Each student gives one or more lectures or scribes one or more lectures.
Schedule (subject to change)
Learning vs Verifying
This talk will address the following question: In what cases does learning a good hypothesis require more resources than verifying a hypothesis proposed by someone else?** If verification is significantly cheaper than learning, that could have important practical implications for delegation of machine learning tasks in commercial settings, and might also have consequences for verification of scientific publications, and for AI safety. Two results will be discussed: (1) There exists a learning problem where verification requires quadratically less random samples than are required for learning. (2) The broad class of Fourier-sparse functions (which includes decision trees, for example) can be efficiently verified using random samples only, even though it is widely believed to be impossible to efficiently learn this class from random samples alone.
Jonathan is a PhD student at UC Berkeley. This is joint work with Shafi Goldwasser (UC Berkeley), Guy Rothblum (WIS), and Amir Yehudayoff (Technion).
Publicly Verifiable Non-Interactive Delegation
We construct a delegation scheme for all polynomial time computations. Our scheme is
publicly verifiable and completely non-interactive in the common reference string (CRS) model.
Our scheme is based on an efficiently falsifiable decisional assumption on groups with bilinear maps. Prior to this work, publicly verifiable non-interactive delegation schemes were only
known under knowledge assumptions (or in the Random Oracle model) or under non-standard
assumptions related to obfuscation or multilinear maps.

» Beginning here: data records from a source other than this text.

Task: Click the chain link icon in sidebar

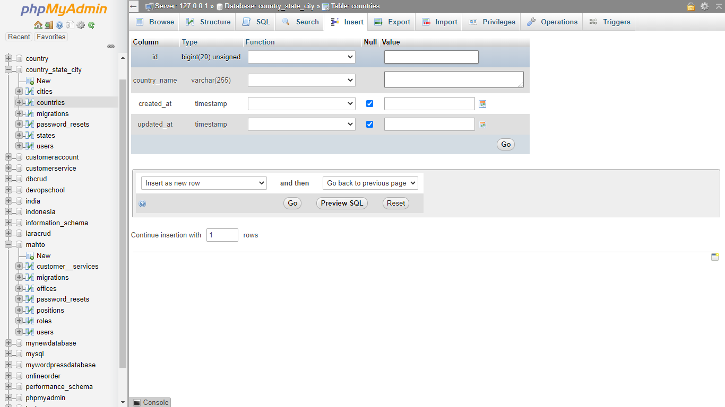Action: point(111,47)
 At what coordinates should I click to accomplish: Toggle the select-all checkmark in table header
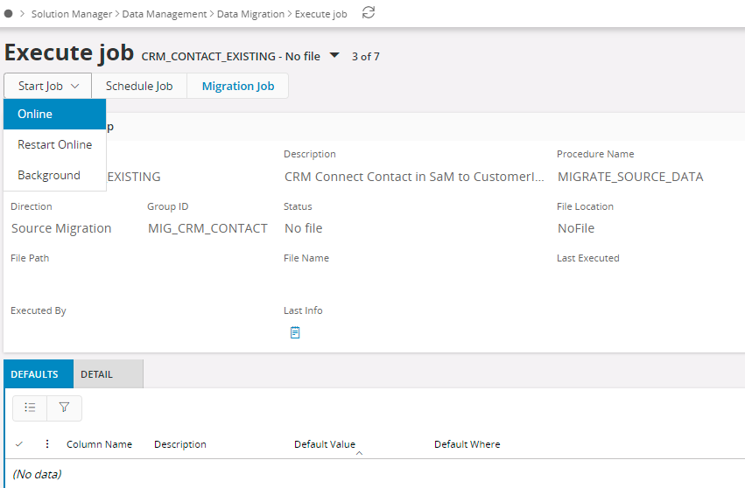pyautogui.click(x=19, y=444)
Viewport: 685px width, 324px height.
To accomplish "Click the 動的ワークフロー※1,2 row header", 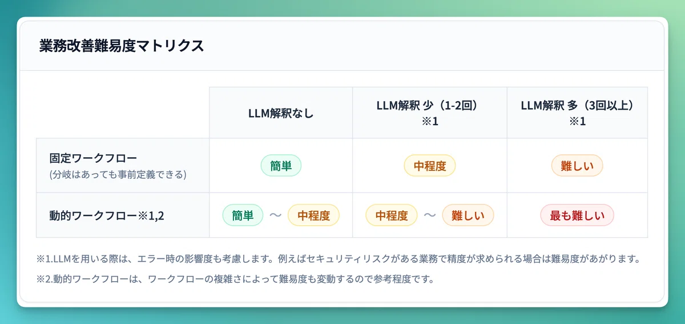I will [107, 215].
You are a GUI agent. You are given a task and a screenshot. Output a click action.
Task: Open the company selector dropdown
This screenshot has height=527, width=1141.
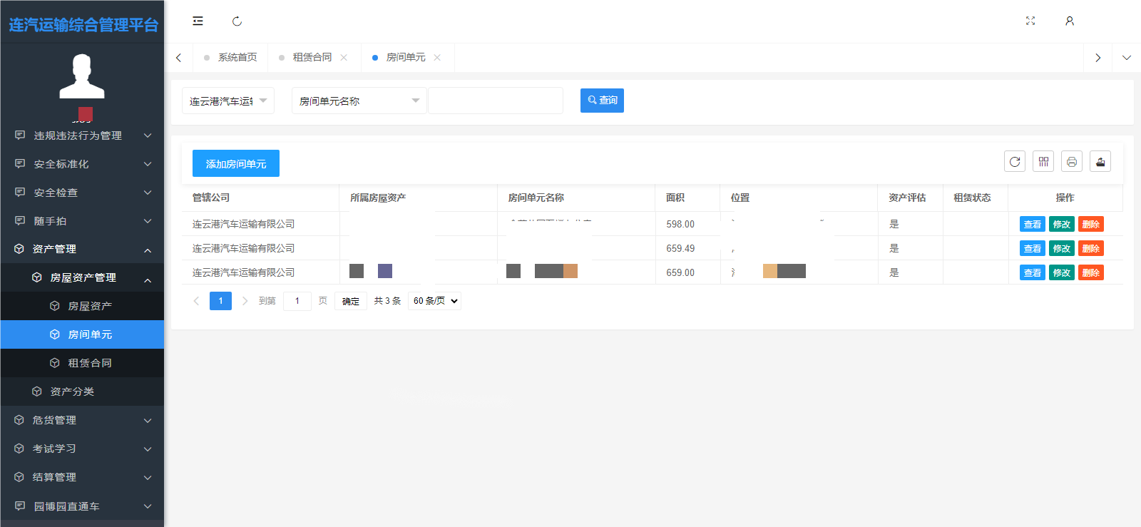tap(227, 101)
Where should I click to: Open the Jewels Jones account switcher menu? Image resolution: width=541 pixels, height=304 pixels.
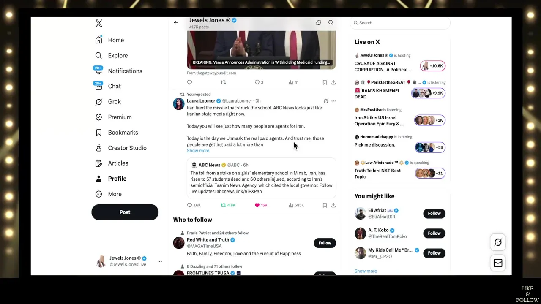point(160,261)
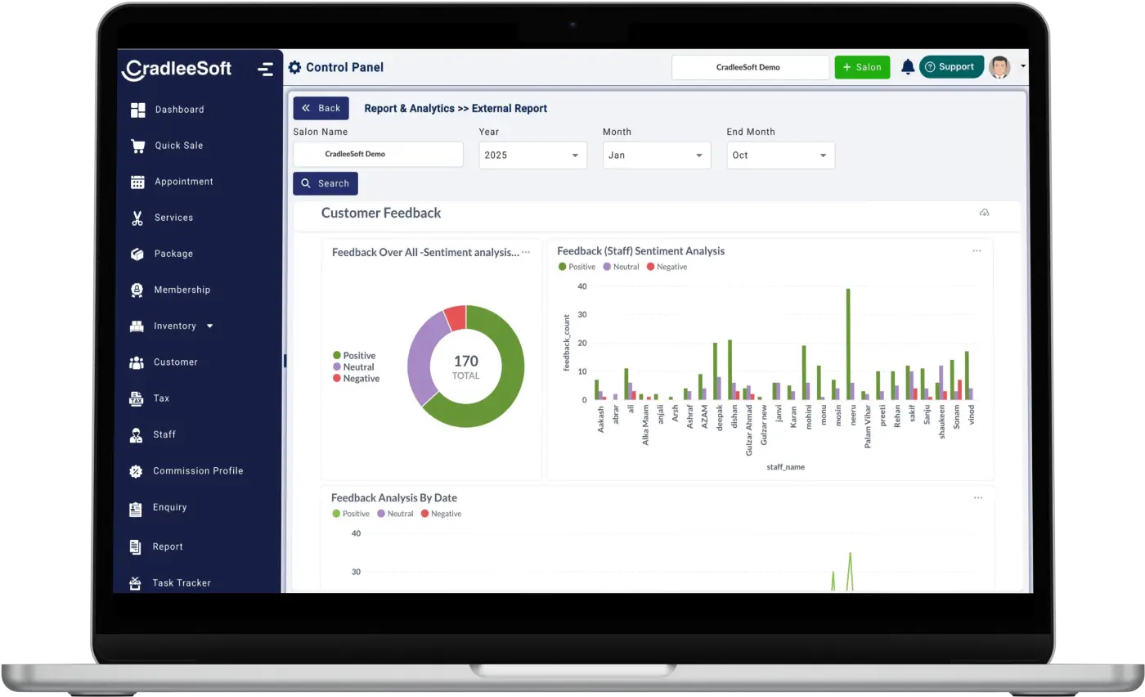Click the Services scissors icon
The height and width of the screenshot is (697, 1145).
[137, 218]
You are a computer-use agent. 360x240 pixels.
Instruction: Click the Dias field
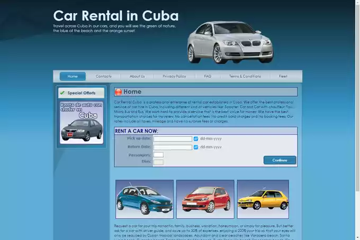(x=158, y=162)
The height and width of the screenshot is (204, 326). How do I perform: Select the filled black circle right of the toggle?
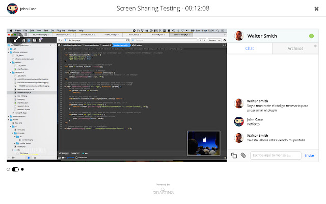(x=22, y=169)
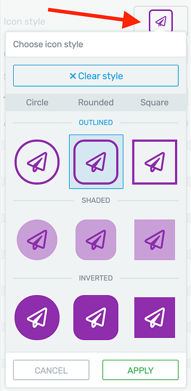Click the Rounded column header
Image resolution: width=191 pixels, height=391 pixels.
pyautogui.click(x=96, y=102)
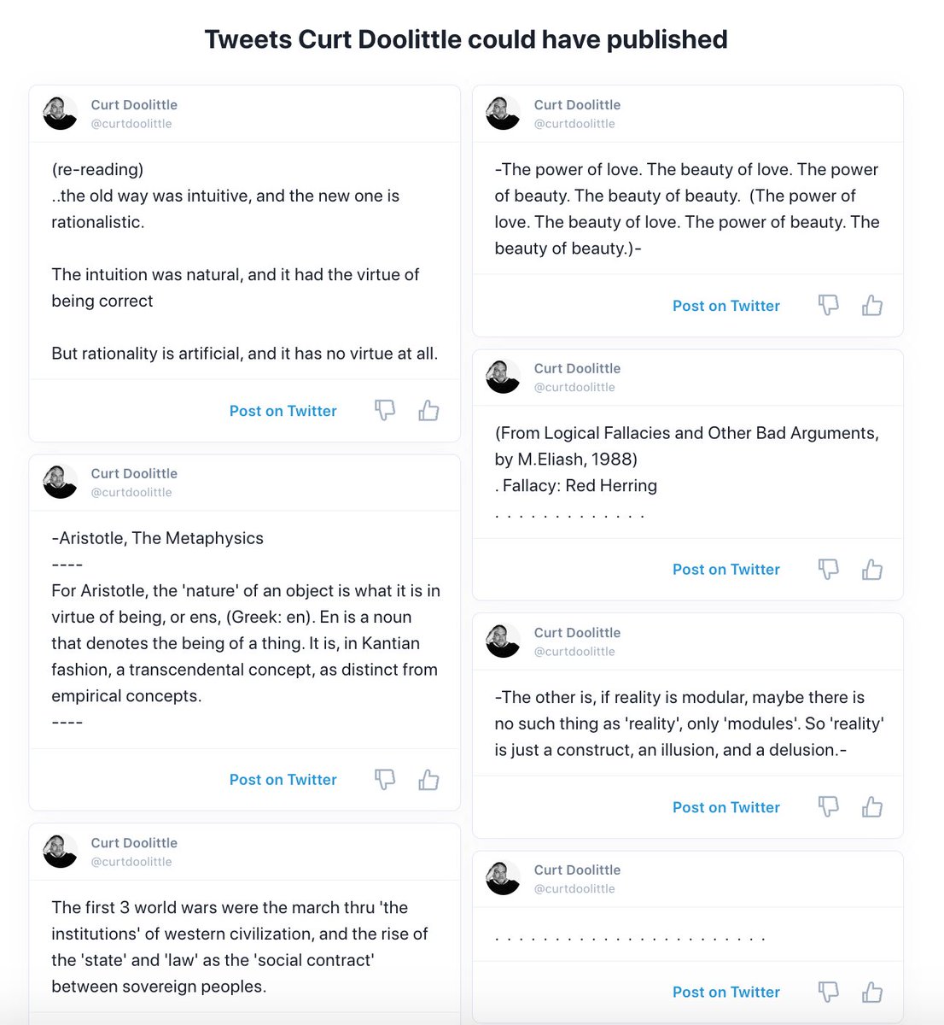
Task: Post the re-reading intuition tweet on Twitter
Action: click(283, 411)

We obtain our result in two steps. First, we construct a scheme with a long CRS (polynomial
in the running time of the computation) by following the blueprint of Paneth and Rothblum
(TCC 2017). Then we bootstrap this scheme to obtain a short CRS. Our bootstrapping theorem
exploits the fact that our scheme can securely delegate certain non-deterministic computations.
Lisa is a PhD student at MIT. This is joint work with Yael Kalai (Microsoft Research and MIT) and Omer Paneth (Tel-Aviv University).